In detailing how South Africa will be affected by Covid-19, it touches on market sentiment, compounded by slowing economic recovery and new ‘oil war’; substantial disruption to international travel and tourism.
It looks at slowing consumer spending due to lockdowns, the fear of exposure to virus at large gatherings, social and recreational activities; as wel as changes to consumer spending patterns such as rising expenditures on medical services and lower spending on durable and semi-durables.
It also examines the disruptions to global supply chains, the increased disruption of domestic production due to illness or lockdowns as well as the
increased risk of workers being put on short-time or retrenched due to lack of demand, and rising liquidations.
Some of the potential economic effects are also retrenchment, no work being available, especially in low and medium skilled workers and those in informal employment. It also looks at the fall in demand for durables and semi-durables, personal services, retail, recreation and restaurant as well as lost production time due to sick leave and quarantines.
In communities where public health is already at full capacity, people are likely to find it difficult to access medical services, potentially leading to higher mortality rates exacerbated by underlying disease burden.
The poor may find it more difficult to recover from the outbreak due to lower accumulated savings, the impact of funeral costs and the loss of breadwinner income.
Particularly comprehensive has been the short-term economic support measures. The focus was on supporting healthcare, relieving hunger and distress, supporting companies and workers, reopening the economy in phases and intervening in monetary and financial markets.
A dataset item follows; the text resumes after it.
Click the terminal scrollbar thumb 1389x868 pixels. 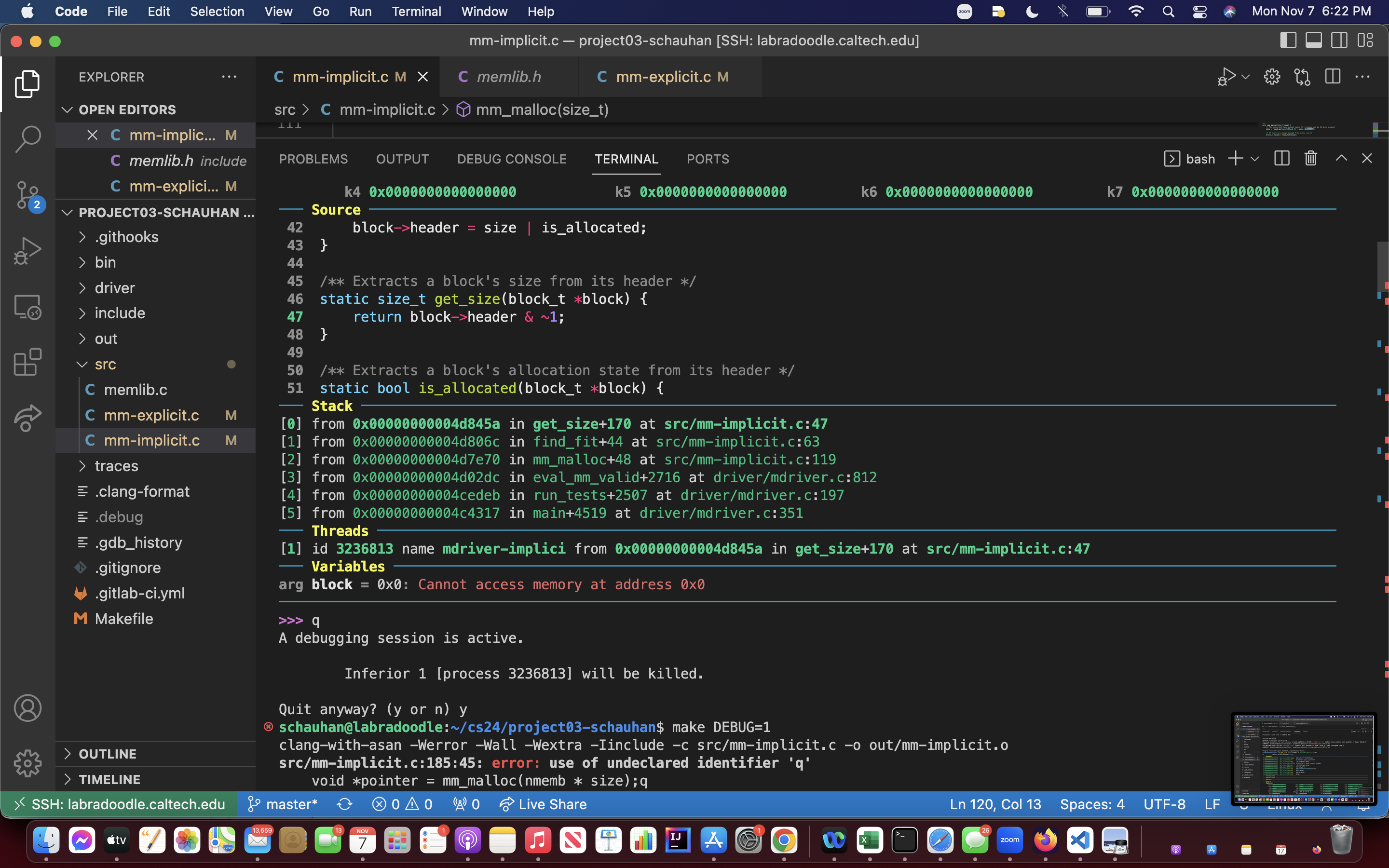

In the next two years, the focus is on a co-ordinated, three phased approach to support employment and investment and a structurally high growth of Preserve, Recover and Pivot.
The report also identifies factors that could lead to upgrades and stable outlooks as including, formulation of a clear and credible path towards stabilising the government debt/GDP ratio over the medium-term.
It looks at how the government needs to deliver on its commitments to implement reforms and substantial improvement in the economic growth outlook and reductions of the SoE/C guarantee exposure.
It proceeds to identify some of the much needed reforms, which remain relevant in major sectors of the economy, like in telecommunications by finalising the digital migration; releasing spectrum through an auction process and leveraging the private sector for rolling out broadband to reduce the cost of doing business in.
In transport by introducing competition between port terminal operators to bring the performance of the major ports in line with international standards; corporatisation of the Transnet National Ports Authority in line with the National Ports Act of 2005; efforts to improve the operation of public transport; non-discriminatory pricing and access to the core rail network Tourism; further expansion of visa-free access−increased destination marketing and introduction of tourism safety police. In agriculture by effective leveraging of public–private partnerships to boost market access and issuing of water licenses within 120 days.
In trade by measures to facilitate regional trade (i.e. improved border-crossing arrangements that expedite the movement of goods and people).
It also highlights some of the barriers to entry as the implementation of the recommendations of the Retail Inquiry in order to address issues relating to long-term exclusive lease agreements; ensuring fair transparent rental rates; buyer power concerns; competitiveness support for spaza shops and small independent retailers and reducing red tape and improving access to development finance for small, micro and medium enterprises.
Bonang Mohale is the Chancellor of the University of The Free State.